Following this defeat and the complete withdrawal from Kharkiv Oblast of the remaining Russian forces, Moscow launched a barrage of missile attacks at infrastructure targets in the area, including the power station on Kharkiv’s western outskirts, which killed at least one person, and left the city without electricity for days.
President Volodymyr Zelensky denounced the “deliberate and cynical missile strikes” against civilian targets as acts of terrorism.
It is feared that this targeting of infrastructure and killing of civilians could further intensify as the Ukrainian attempt to liberate more territory in Donetsk. Something that is also of deep concern to residents in Kostyantynivka near the front lines.
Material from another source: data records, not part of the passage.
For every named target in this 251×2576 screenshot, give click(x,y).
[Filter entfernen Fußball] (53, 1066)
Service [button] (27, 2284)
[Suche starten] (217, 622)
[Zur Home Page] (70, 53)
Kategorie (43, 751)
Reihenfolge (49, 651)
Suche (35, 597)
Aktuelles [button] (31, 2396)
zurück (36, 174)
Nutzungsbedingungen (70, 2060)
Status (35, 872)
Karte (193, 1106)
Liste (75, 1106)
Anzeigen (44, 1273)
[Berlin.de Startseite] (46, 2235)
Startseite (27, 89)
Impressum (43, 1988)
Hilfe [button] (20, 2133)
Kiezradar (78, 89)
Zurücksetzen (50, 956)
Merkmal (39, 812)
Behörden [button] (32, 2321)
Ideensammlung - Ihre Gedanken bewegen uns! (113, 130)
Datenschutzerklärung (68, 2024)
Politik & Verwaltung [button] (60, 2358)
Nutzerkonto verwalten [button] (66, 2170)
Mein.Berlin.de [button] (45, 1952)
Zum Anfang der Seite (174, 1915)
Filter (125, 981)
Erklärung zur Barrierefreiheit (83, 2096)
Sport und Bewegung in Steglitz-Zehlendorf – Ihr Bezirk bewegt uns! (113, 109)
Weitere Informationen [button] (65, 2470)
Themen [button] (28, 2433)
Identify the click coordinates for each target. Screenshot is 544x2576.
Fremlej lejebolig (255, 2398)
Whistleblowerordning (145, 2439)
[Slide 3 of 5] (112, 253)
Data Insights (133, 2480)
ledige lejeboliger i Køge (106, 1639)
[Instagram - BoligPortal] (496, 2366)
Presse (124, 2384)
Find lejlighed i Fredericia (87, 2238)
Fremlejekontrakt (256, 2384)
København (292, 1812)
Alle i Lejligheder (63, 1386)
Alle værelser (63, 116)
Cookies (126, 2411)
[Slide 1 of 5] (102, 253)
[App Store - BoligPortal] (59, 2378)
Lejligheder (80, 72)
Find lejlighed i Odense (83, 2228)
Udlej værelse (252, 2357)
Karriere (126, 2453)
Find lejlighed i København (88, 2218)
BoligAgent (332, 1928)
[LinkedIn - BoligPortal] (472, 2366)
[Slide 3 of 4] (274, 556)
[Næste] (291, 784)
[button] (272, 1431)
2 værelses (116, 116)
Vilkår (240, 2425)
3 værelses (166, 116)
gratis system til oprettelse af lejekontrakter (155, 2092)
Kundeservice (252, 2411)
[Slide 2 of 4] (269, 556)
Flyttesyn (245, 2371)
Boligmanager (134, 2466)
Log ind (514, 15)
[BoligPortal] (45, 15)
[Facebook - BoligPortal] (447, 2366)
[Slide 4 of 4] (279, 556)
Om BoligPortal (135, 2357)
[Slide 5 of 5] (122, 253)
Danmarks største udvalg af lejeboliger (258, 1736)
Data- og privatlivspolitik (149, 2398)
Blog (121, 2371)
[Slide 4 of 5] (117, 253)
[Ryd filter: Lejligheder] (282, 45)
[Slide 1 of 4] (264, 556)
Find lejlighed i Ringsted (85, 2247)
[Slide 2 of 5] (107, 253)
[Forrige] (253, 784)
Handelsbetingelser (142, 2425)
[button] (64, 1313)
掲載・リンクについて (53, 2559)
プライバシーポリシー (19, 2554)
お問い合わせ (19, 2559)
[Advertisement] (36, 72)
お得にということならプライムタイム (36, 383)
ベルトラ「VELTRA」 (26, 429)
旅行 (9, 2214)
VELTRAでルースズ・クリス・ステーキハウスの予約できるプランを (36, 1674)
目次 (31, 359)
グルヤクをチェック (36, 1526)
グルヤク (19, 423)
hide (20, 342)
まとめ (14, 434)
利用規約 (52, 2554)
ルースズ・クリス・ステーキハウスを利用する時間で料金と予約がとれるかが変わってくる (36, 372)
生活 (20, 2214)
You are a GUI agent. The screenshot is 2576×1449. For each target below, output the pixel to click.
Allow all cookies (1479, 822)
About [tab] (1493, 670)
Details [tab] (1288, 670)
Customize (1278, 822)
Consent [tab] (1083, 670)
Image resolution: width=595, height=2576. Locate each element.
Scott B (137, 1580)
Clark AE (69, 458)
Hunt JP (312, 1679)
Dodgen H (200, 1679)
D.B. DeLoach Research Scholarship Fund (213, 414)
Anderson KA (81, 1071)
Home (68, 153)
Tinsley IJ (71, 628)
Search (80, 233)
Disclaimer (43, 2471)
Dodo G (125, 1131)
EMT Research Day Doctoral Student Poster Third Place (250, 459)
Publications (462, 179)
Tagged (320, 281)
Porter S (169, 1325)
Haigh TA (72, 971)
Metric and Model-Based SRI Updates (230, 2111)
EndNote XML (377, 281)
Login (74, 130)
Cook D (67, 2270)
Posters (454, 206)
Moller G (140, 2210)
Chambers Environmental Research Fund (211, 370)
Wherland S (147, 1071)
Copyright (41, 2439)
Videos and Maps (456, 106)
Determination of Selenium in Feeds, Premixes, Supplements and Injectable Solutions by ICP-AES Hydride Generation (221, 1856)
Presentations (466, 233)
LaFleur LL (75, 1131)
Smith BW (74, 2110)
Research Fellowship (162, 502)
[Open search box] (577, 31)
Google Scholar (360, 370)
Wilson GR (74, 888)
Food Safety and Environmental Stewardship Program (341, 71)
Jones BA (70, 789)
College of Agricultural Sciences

“About a month ago, a shell hit the pumping station and we have been without water for about a month; [thankfully,] there is electricity, but there has been no gas since May,” Beleniuk Natalia explains from the city center, not far from the 93rd Brigade’s forward operating base.
She adds, “The situation in the Kostyantynivka is very disturbing [now]. We have missile attacks almost every day. Just today, at 5 am, a missile hit a school.”
And with the inability of the Russians or Ukrainians to maintain any meaningful air dominance or security over Donetsk, and the breakdown of direct peace talks in Turkey in April, civilians and infrastructure are likely to continue being hit by random strikes from either side until the war is over.